Many times it’s the hidden assumptions, the ones that are never made explicit or never periodically confirmed, that can cause the most damage when they’re wrong. In Information Governance and Enterprise Content Management one of the most basic assumptions is that there is one logical document per file with electronic records, and one logical unit per physical document in the paper world. Wrong.
Nowadays practically everybody can take multiple documents from word processing, spreadsheet, and presentation applications, and combine them in one large PDF, and scanning operations routinely set incorrect document boundaries. However, ECM systems are generally set up so that there is one document type, one title, one author, and one document date per “document.”
When there are multiple documents in one compound document, typically only attributes for the top document are entered. The embedded documents that occur after the top document are essentially lost in space – and in some collections, up to 20% or more of the documents are compound. Users can’t find them by performing field-limited searches on the relevant document types, title, author, or date, can’t sort search results by the attributes of the non-primary logical document, and can’t create formatted reports using those attributes. Asset purchase agreements can be hidden in the ECM record for an invoice.

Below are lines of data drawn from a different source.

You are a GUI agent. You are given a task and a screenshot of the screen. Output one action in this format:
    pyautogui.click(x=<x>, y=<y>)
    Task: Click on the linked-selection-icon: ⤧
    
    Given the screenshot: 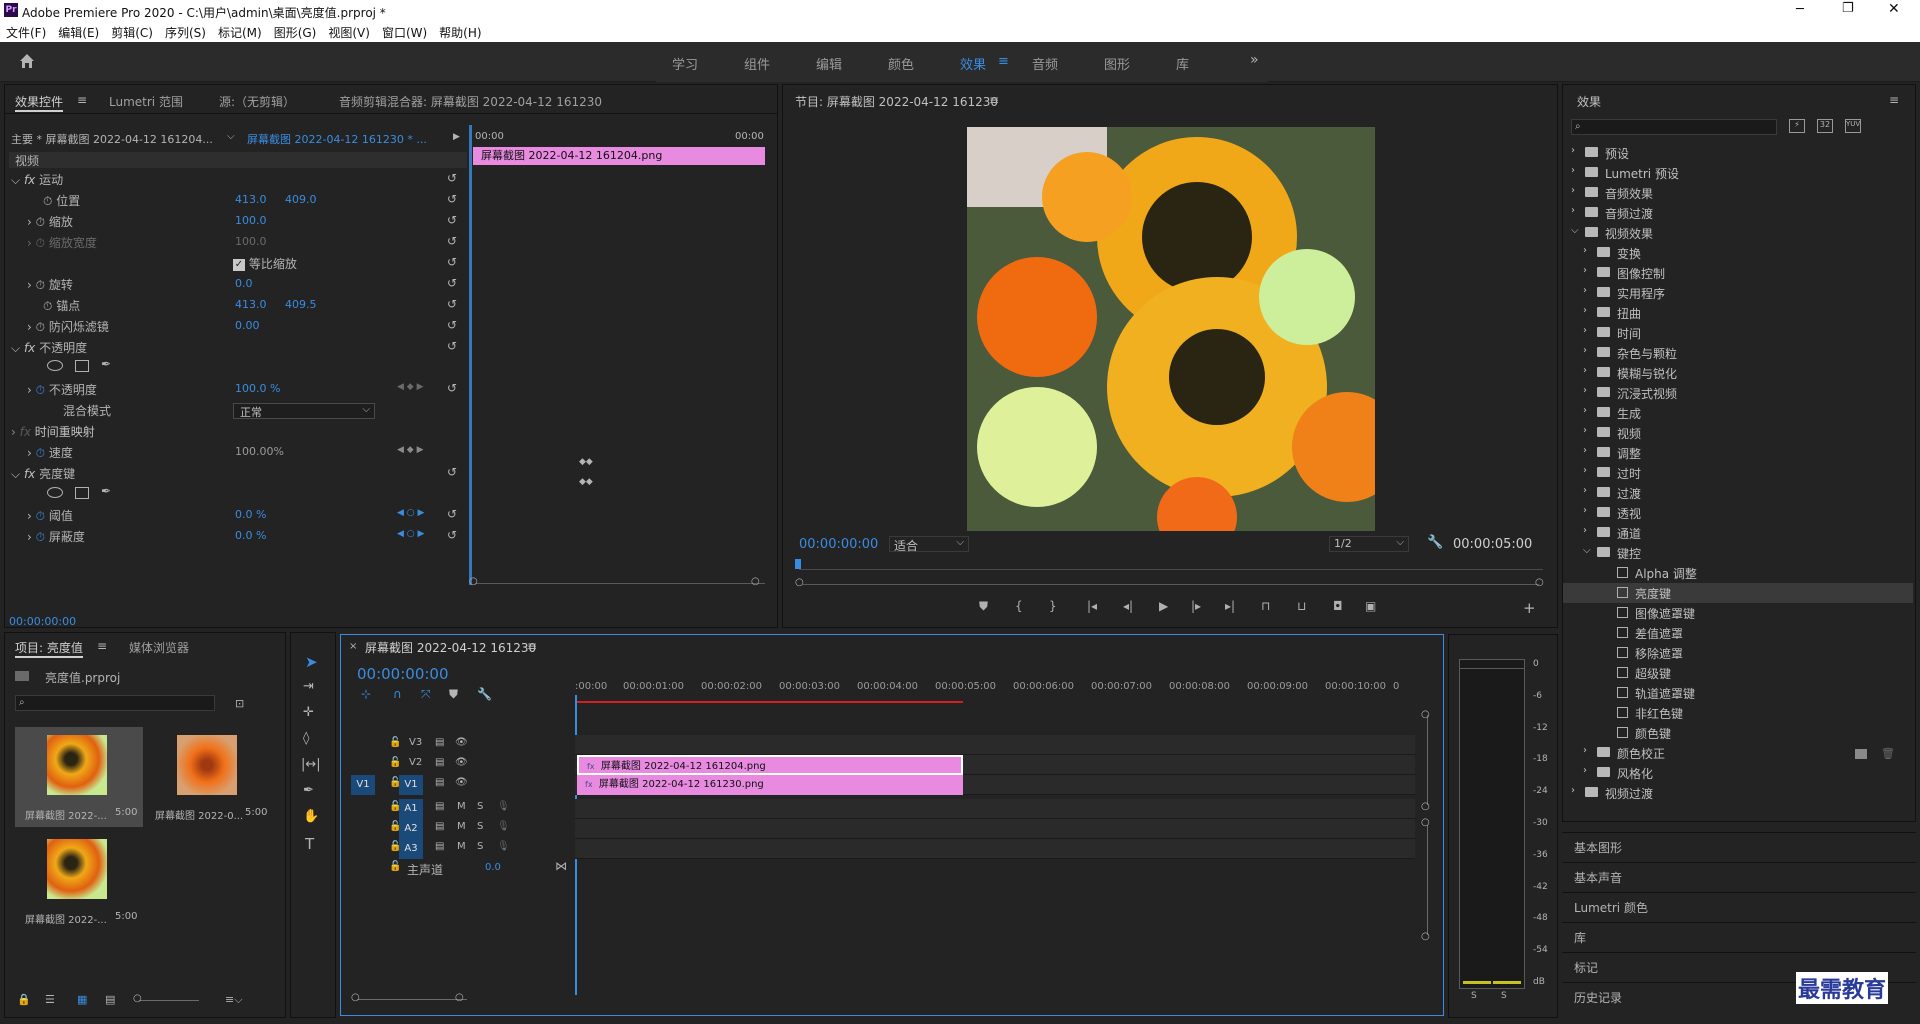 What is the action you would take?
    pyautogui.click(x=426, y=694)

Enterprises can use sophisticated search algorithms to try to compensate for the loss of precision in the fielded data, but even those algorithms are degraded when multiple logical documents are combined as single documents. Plus, many of an organization’s documents may not have associated text and can’t be located by text-based searches and can’t be analyzed by text analytics.
In the long run, ECM systems could be modified to permit multiple logical documents per file. This could require that the systems be able to point to locations within files where the embedded logical documents could be found. In PDFs this could be done by bookmarking the embedded files.

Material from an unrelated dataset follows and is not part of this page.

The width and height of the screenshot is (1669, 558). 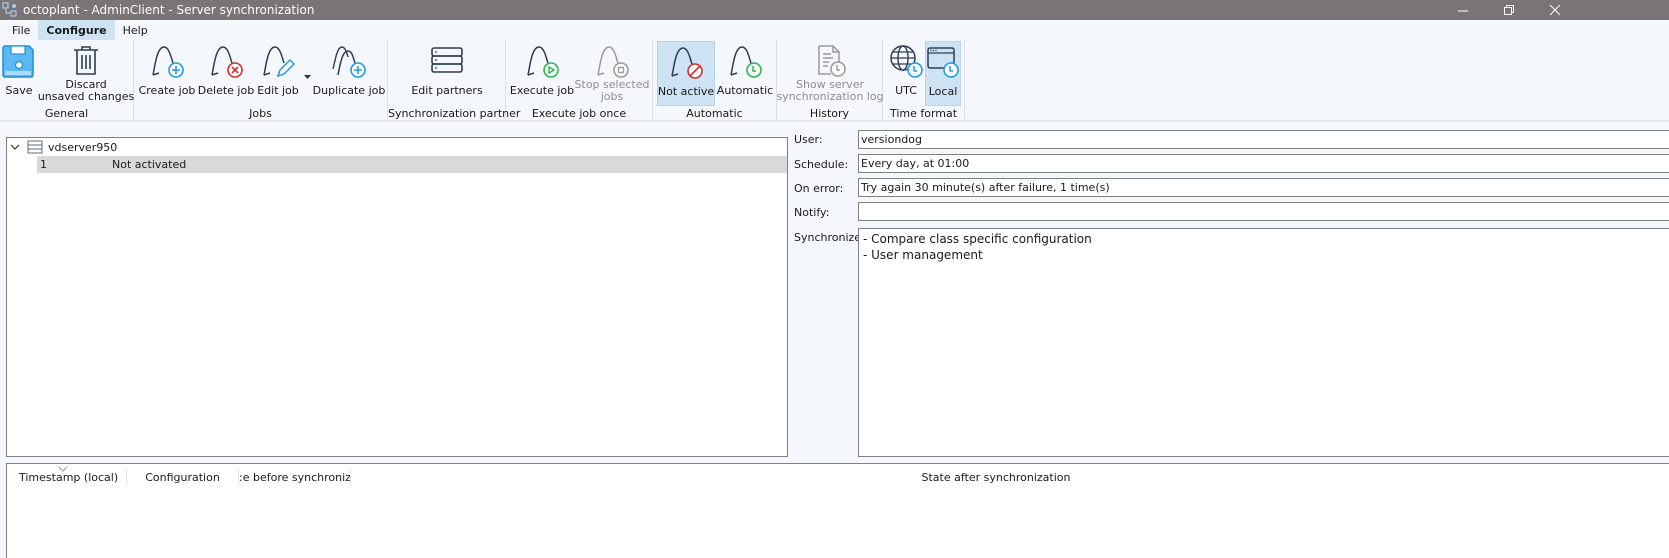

An alternative is to bust larger compound documents into the smaller logical documents contained within them so that each ECM record could point to just one logical “document.” This would then require that there be ways to associate the embedded documents back to the original larger document, much like email attachments are typically associated with the email that transmitted the attachment.
Visual classification provides the technology that can separate larger compound documents into the smaller logical documents that they contain. Whether the compound documents are native files or scanned documents, BR learns what the top pages of logical documents look like, and can then identify these beginning-of-document pages in the collection. Depending on what the clients want to do, BR can then place a bookmark at that location or can break the larger file into smaller files and create load files for updating the ECM system.
BeyondRecognition’s logical document boundary determination process has been found to be far faster, more accurate, and far more consistent than logical document breaks provided by manual review.